TASK STATEMENT: In the records below, find the line holding "Open the Load dictation icon" and the line holding "Task: Click the Facebook 'f' logo icon". Set down both, with every line between them, exactly.

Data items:
*** Begin section ***

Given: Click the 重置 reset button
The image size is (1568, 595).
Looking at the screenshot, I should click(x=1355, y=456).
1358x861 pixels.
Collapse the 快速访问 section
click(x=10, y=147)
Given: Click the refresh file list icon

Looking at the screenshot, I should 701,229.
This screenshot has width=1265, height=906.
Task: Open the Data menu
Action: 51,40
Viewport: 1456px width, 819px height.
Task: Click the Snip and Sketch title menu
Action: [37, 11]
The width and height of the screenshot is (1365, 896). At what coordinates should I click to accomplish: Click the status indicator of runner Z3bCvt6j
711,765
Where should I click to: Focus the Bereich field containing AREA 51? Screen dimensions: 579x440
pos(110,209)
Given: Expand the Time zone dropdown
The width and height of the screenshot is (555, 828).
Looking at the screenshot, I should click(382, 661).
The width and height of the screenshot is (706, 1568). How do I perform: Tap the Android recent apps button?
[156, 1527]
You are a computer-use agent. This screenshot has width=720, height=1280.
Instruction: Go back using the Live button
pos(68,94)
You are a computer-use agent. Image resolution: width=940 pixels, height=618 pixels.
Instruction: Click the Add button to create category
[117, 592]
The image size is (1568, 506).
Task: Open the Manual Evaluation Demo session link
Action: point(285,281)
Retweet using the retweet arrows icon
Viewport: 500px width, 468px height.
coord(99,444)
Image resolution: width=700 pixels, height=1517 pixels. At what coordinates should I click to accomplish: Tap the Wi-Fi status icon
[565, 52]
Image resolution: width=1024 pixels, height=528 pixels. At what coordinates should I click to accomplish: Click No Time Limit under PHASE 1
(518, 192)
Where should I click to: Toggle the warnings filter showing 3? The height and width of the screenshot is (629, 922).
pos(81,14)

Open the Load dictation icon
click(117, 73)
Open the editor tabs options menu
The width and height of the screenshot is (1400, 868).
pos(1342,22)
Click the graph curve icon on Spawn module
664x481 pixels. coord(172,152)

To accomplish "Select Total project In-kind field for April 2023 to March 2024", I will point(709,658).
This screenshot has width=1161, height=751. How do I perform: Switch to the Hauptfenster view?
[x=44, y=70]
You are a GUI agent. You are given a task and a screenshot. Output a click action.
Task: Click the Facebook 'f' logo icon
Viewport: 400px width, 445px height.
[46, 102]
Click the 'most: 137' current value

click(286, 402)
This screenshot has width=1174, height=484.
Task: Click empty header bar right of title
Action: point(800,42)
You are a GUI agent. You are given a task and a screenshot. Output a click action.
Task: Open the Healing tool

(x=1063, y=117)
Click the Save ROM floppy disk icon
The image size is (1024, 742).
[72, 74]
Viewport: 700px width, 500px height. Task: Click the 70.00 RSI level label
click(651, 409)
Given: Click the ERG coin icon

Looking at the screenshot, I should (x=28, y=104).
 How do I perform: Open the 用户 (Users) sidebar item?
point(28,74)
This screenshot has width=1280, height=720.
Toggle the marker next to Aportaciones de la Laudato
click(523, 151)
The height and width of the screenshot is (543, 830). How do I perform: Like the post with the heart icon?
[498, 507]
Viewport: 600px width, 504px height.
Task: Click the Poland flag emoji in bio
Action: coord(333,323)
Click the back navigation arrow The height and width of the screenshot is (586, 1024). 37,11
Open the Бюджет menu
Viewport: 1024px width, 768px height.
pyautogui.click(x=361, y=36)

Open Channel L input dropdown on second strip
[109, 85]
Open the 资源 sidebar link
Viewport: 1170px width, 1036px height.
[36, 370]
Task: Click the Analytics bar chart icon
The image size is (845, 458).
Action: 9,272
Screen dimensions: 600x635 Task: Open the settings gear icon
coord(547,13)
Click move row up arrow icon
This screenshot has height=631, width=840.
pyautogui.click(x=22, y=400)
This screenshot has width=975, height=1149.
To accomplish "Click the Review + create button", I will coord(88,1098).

*** End section ***

TASK RESPONSE:
Open the Load dictation icon
click(117, 73)
Open the editor tabs options menu
The width and height of the screenshot is (1400, 868).
pos(1342,22)
Click the graph curve icon on Spawn module
664x481 pixels. coord(172,152)

To accomplish "Select Total project In-kind field for April 2023 to March 2024", I will point(709,658).
This screenshot has width=1161, height=751. How do I perform: Switch to the Hauptfenster view?
[x=44, y=70]
You are a GUI agent. You are given a task and a screenshot. Output a click action.
Task: Click the Facebook 'f' logo icon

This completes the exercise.